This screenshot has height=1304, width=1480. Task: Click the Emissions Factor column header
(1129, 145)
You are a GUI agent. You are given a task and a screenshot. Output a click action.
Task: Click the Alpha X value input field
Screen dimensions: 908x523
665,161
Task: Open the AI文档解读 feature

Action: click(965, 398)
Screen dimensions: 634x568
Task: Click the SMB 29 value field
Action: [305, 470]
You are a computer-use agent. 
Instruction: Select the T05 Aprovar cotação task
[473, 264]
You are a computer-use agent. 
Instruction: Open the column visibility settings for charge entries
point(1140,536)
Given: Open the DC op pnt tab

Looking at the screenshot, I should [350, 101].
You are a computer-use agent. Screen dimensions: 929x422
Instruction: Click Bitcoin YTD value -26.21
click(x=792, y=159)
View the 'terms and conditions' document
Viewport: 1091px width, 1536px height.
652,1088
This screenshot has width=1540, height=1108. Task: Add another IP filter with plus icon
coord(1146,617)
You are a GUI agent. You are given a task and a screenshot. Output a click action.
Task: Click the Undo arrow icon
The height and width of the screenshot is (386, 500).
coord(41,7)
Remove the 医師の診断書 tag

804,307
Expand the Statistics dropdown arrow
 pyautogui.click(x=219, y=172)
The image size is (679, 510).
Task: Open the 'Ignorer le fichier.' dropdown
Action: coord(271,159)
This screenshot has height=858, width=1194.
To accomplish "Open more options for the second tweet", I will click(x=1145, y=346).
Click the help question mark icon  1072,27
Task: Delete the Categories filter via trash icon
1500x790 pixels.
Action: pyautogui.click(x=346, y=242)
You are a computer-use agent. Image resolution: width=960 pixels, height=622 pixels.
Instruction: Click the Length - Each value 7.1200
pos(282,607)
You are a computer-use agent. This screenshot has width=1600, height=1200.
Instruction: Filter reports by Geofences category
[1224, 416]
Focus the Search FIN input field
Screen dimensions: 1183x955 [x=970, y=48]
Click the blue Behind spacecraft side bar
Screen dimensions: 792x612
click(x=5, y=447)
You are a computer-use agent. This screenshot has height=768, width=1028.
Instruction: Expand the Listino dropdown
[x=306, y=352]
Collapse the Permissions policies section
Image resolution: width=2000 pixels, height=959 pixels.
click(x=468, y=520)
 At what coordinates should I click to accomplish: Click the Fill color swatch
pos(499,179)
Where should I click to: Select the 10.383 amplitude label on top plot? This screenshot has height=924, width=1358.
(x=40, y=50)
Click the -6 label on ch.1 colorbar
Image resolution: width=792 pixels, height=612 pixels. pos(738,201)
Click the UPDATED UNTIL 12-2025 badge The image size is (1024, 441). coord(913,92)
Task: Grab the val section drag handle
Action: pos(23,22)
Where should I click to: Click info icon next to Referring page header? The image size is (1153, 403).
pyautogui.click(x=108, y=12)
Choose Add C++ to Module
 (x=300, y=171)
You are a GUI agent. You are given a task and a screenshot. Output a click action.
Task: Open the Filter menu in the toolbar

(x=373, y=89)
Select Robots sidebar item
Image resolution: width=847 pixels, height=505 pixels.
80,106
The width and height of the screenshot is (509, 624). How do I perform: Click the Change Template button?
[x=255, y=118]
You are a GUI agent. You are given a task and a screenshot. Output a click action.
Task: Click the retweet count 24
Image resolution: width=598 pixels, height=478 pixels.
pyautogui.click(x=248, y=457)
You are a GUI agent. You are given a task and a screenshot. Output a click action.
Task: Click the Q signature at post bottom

### What is being asked
Output every record above in full, exactly as it reads.

### Result of the exercise
This screenshot has height=1304, width=1480. Task: Click the Emissions Factor column header
(1129, 145)
You are a GUI agent. You are given a task and a screenshot. Output a click action.
Task: Click the Alpha X value input field
Screen dimensions: 908x523
665,161
Task: Open the AI文档解读 feature

Action: click(965, 398)
Screen dimensions: 634x568
Task: Click the SMB 29 value field
Action: [305, 470]
You are a computer-use agent. 
Instruction: Select the T05 Aprovar cotação task
[473, 264]
You are a computer-use agent. 
Instruction: Open the column visibility settings for charge entries
point(1140,536)
Given: Open the DC op pnt tab

Looking at the screenshot, I should [350, 101].
You are a computer-use agent. Screen dimensions: 929x422
Instruction: Click Bitcoin YTD value -26.21
click(x=792, y=159)
View the 'terms and conditions' document
Viewport: 1091px width, 1536px height.
652,1088
This screenshot has width=1540, height=1108. Task: Add another IP filter with plus icon
coord(1146,617)
You are a GUI agent. You are given a task and a screenshot. Output a click action.
Task: Click the Undo arrow icon
The height and width of the screenshot is (386, 500).
coord(41,7)
Remove the 医師の診断書 tag

804,307
Expand the Statistics dropdown arrow
 pyautogui.click(x=219, y=172)
The image size is (679, 510).
Task: Open the 'Ignorer le fichier.' dropdown
Action: coord(271,159)
This screenshot has height=858, width=1194.
To accomplish "Open more options for the second tweet", I will click(x=1145, y=346).
Click the help question mark icon  1072,27
Task: Delete the Categories filter via trash icon
1500x790 pixels.
Action: pyautogui.click(x=346, y=242)
You are a computer-use agent. Image resolution: width=960 pixels, height=622 pixels.
Instruction: Click the Length - Each value 7.1200
pos(282,607)
You are a computer-use agent. This screenshot has width=1600, height=1200.
Instruction: Filter reports by Geofences category
[1224, 416]
Focus the Search FIN input field
Screen dimensions: 1183x955 [x=970, y=48]
Click the blue Behind spacecraft side bar
Screen dimensions: 792x612
click(x=5, y=447)
You are a computer-use agent. This screenshot has height=768, width=1028.
Instruction: Expand the Listino dropdown
[x=306, y=352]
Collapse the Permissions policies section
Image resolution: width=2000 pixels, height=959 pixels.
click(x=468, y=520)
 At what coordinates should I click to accomplish: Click the Fill color swatch
pos(499,179)
Where should I click to: Select the 10.383 amplitude label on top plot? This screenshot has height=924, width=1358.
(x=40, y=50)
Click the -6 label on ch.1 colorbar
Image resolution: width=792 pixels, height=612 pixels. pos(738,201)
Click the UPDATED UNTIL 12-2025 badge The image size is (1024, 441). coord(913,92)
Task: Grab the val section drag handle
Action: pos(23,22)
Where should I click to: Click info icon next to Referring page header? The image size is (1153, 403).
pyautogui.click(x=108, y=12)
Choose Add C++ to Module
 (x=300, y=171)
You are a GUI agent. You are given a task and a screenshot. Output a click action.
Task: Open the Filter menu in the toolbar

(x=373, y=89)
Select Robots sidebar item
Image resolution: width=847 pixels, height=505 pixels.
80,106
The width and height of the screenshot is (509, 624). How do I perform: Click the Change Template button?
[x=255, y=118]
You are a GUI agent. You are given a task and a screenshot. Output a click action.
Task: Click the retweet count 24
Image resolution: width=598 pixels, height=478 pixels.
pyautogui.click(x=248, y=457)
You are a GUI agent. You are given a task and a screenshot. Output a click action.
Task: Click the Q signature at post bottom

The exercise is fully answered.